Tödliche Messerstiche in Chemnitz: Stadtfest soll 2019 nicht stattfinden
Im August wurde Daniel H. in Chemnitz am Rande des Stadtfests erstochen. Dieses Jahr soll die Veranstaltung ausfallen, auch aus Imagegründen.
„Eine Wirtschaftlichkeit sowie der imageprägende und identitätsstiftende Sinn und Zweck eines Stadtfestes“ seien nicht mehr gegeben, hieß es in einer Mitteilung der CWE auf Facebook.
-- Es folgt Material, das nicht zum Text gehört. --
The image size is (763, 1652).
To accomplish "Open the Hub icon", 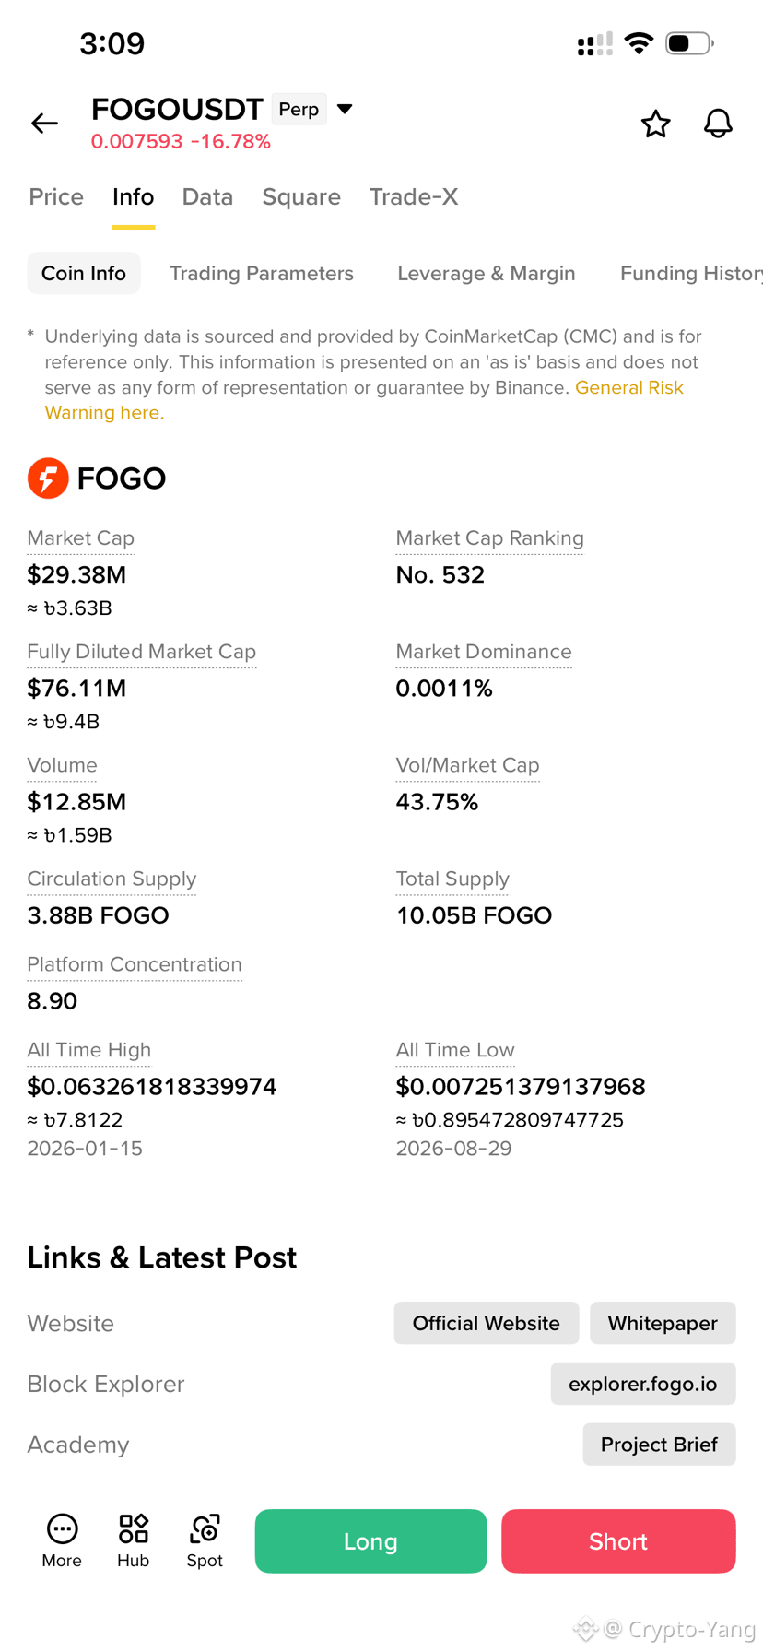I will tap(133, 1540).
Grund für die Absage sei, dass das Stadtfest 2018 stark mit dem Tod des 35-jährigen Daniel H. und den darauf folgenden Ereignissen verbunden sei – und somit „das Image dieses Festes nachhaltig negativ besetzt wurde“.
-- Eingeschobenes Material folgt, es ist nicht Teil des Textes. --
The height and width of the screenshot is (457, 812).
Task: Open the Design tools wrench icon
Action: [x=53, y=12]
Daniel H. war im Vorjahr am Rande des Stadtfestes am 26. August erstochen worden. Zwei Geflüchtete sollen den gebürtigen Chemnitzer getötet haben. Die Tat hatte in der Stadt fremdenfeindliche Übergriffe, rechte Demonstrationen mit zahlreichen Straftaten, Angriffe auf Migrant*innen sowie Anschläge etwa auf ein jüdisches Restaurants ausgelöst. Seit vergangenem Montag muss sich ein tatverdächtiger Syrer unter anderem wegen Totschlags vor dem Landgericht Chemnitz verantworten. Am Wochenende berichtete die taz ausführlich zur aktuellen Situation in Chemnitz.
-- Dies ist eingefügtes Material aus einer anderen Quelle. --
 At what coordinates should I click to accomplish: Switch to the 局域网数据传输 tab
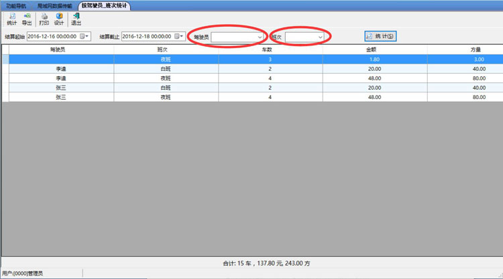click(x=55, y=5)
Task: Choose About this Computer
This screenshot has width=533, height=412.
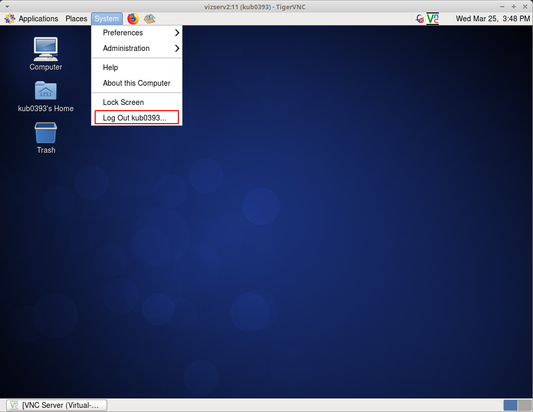Action: (x=136, y=83)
Auf einer Pressekonferenz nannte am Mittwochmittag Sören Uhle, Geschäftsführer der CWE laut einem Bericht der Freien Presse neben wirtschaftlichen vor allem sicherheitspolitische Gründe. Es wären in diesem Jahr mehr Sicherheitskräfte notwendig geworden, was wiederum auch höhere Kosten bedeutet hätte. Für die entsprechenden Mehreinnahmen hätte man jedoch neue Sponsoren finden müssen. Dies sei nicht der Fall gewesen, sagte Uhle. Offen ließ er, ob es das Stadtfest in seiner bisherigen Form wieder geben werde.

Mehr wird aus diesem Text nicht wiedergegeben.